|Good morning everyone,|
Our theme for this month: “Stay strong”
Our Bible verse for today: “Haven’t I commanded you: be strong and courageous? Do not be afraid or discouraged, for the Lord your God is with you wherever you go.” Joshua 1:9 (CSB)
Our thought for today: “Stay spiritually strong”
Recently I had a serious health scare. During my annual physical, lab results came back with blood markers indicating I could have a treatable but incurable form of cancer. Further testing by my primary care physician seemed to confirm it. He said I needed to see an oncologist. Unfortunately, there was a three-week delay between the time I was referred to the oncologist until I actually got to see him. Three weeks is a long time to spend inside your head dealing with what-ifs and unknowns about a potentially life-threatening disease.
My entire adult life I have made it a point to stay healthy and physically fit, and I was glad that I did. At least I would be going into this healthy and strong. But as helpful as that might be, I knew it would be even more important to be spiritually strong. If the test results were accurate, spiritual strength was going to be my greatest asset. I was going to have to lean hard on God. And I did. During those three weeks I prayed more than usual, I recited a lot of Scripture, and I determined to trust the Lord. I was still concerned, but I also had a sense of peace about it. Regardless of how this went, God would be with me through it (Joshua 1:9).

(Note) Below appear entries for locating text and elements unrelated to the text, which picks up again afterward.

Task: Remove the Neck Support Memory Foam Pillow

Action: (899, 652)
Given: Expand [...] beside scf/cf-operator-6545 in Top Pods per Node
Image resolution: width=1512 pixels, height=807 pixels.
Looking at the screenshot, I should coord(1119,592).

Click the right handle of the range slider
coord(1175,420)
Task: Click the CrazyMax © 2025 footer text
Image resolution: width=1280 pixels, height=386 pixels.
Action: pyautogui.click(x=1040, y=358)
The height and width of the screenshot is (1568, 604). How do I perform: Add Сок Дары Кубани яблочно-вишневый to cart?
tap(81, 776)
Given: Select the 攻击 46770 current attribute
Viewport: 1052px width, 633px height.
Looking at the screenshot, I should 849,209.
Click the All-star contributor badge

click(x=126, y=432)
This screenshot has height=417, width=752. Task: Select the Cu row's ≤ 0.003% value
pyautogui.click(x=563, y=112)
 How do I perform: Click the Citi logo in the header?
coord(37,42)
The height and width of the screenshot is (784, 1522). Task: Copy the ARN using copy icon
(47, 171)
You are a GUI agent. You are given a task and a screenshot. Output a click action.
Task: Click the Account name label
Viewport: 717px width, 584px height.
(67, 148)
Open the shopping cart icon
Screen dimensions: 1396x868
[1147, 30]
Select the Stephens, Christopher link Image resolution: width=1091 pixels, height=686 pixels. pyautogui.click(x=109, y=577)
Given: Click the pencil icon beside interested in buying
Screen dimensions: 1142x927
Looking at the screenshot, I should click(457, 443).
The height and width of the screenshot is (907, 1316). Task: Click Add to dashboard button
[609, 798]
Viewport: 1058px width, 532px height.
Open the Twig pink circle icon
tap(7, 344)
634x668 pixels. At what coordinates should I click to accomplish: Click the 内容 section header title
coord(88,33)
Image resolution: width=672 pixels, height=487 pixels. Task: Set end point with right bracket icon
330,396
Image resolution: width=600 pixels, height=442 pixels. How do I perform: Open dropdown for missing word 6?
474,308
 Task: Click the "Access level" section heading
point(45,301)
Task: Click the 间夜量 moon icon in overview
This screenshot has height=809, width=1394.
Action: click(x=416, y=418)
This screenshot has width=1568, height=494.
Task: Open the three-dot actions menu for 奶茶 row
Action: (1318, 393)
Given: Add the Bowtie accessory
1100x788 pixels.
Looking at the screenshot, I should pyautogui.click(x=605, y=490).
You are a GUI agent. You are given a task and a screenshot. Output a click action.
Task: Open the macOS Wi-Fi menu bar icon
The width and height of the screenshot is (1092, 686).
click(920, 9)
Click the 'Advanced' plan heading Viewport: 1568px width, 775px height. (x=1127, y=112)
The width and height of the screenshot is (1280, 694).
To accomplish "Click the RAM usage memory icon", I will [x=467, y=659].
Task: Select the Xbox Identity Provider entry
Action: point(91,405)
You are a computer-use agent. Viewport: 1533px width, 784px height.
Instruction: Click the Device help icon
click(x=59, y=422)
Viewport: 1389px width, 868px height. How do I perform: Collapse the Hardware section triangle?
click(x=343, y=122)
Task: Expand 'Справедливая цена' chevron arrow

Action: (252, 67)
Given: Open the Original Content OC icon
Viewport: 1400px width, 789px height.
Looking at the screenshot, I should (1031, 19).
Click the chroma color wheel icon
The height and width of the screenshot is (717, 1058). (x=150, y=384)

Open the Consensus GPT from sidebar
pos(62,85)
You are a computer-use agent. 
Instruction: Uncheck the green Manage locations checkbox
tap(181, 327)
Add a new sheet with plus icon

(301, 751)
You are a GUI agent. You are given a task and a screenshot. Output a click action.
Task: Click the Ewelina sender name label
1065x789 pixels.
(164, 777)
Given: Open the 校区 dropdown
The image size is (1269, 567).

As it turned out, more detailed testing by the oncologist revealed better news than I was expecting. He said that the majority of people who come to him with those markers in their blood do in fact have bone marrow cancer. But he also said that every once-in-a-while he gets a patient (like me), who has the markers but not the cancer. It’s a pre-cancerous condition in the bone marrow. He said that some of those people have ultimately progressed to the cancer itself, but many have not. He feels that the odds are in my favor. So now I simply have to repeat the labs every six months and be monitored for the condition.
I’m grateful to the Lord for the reprieve, but I’m also grateful for the lesson this reinforced for me. Spiritual strength is our greatest asset. That’s true at all times, but it’s especially true when we’re faced with an actual or potential crisis. It has been rightly said that the most debilitating form of weakness is not physical weakness but spiritual weakness, and the greatest form of strength is spiritual strength not physical strength. That is without question true.
I encourage all of us to take good care of ourselves. Stay as physically strong as you can for as long as you can. But much more important than that is to do the things necessary to stay spiritually strong. We need to stay strong so we’re ready to face the trials that life will ultimately bring to all of us.